The papers have oodles of material about Lionel Murphy, based on documents which have just been released. The High Court judge, and former Whitlam government attorney-general, was looking to be the first Australian High Court judge to be forcibly removed from office.
The allegations were extensive beyond even the charges of perverting the course of justice, from which he was acquitted, and include associations with a crime boss, receiving “sexual favours from women” i.e. prostitutes, supplied by the criminal connection, being a silent partner in an illegal brothel, and so on. It would easily have been enough to sink him, but Murphy got lucky and begun to die from cancer, so the inquiry was called off in August 1986: The Australian, September 15, 2017, p. 1.
However, the inquiry should have proceeded and would have for anyone else, so stopping the inquiry in itself merits an investigation.

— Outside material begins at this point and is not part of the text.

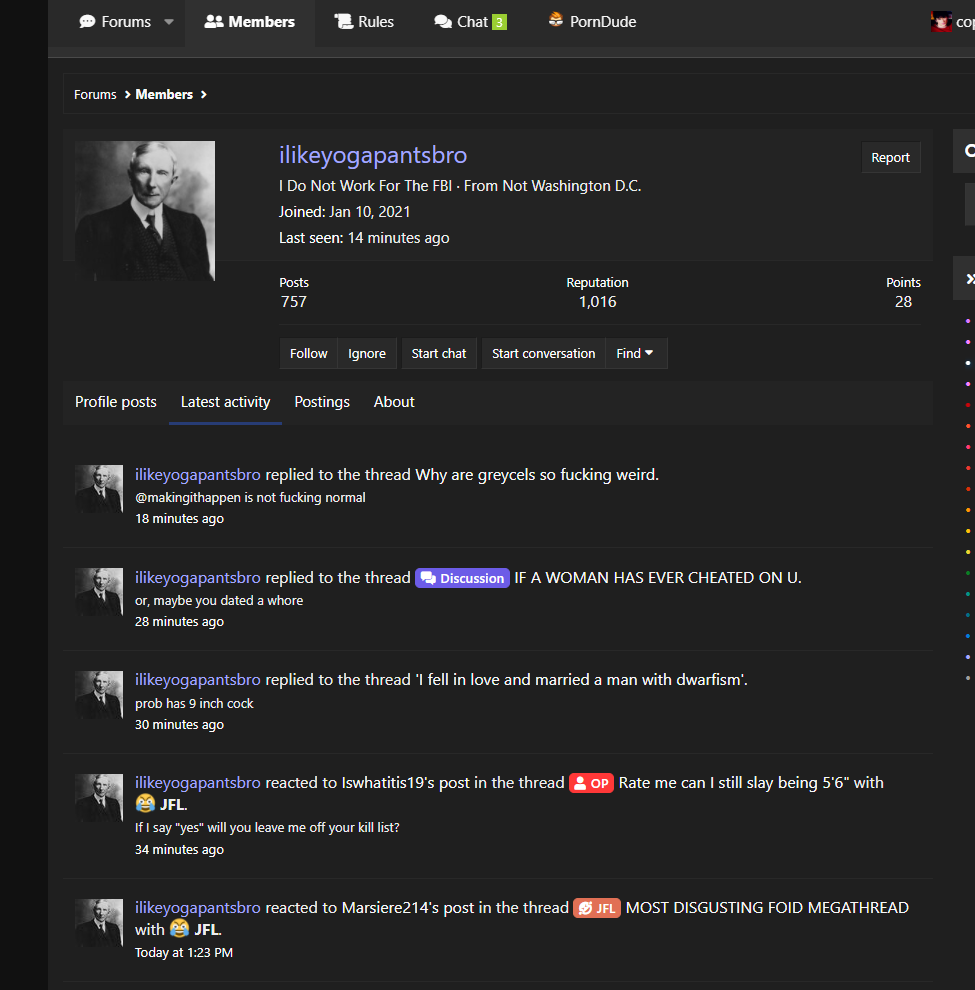Click the orange JFL thread prefix tag
Screen dimensions: 975x990
[597, 908]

We all know that some of our politicians are corrupt and that politics merges in with organized crime, and these connections have even appeared in the press, discussed in other articles.
But, beyond all of this, Murphy as attorney-general gave us the disaster of The Family Law Act 1975, with no fault divorce and the regime attacking manhood and the family, all in the name of Fabian socialism. Of course, all the Labor Party oldies are defending him; what a horrible bunch they are. How could past Australia have let this all happen: you tell me. There was a chance of survival if the battle was taken home back in the 1960s and 1970s.
The old approach to divorce, the Fabian socialist Murphy called, “old ecclesiastical garbage.”
For this, Murphy needs to be remembered as a great enemy of traditional Australia.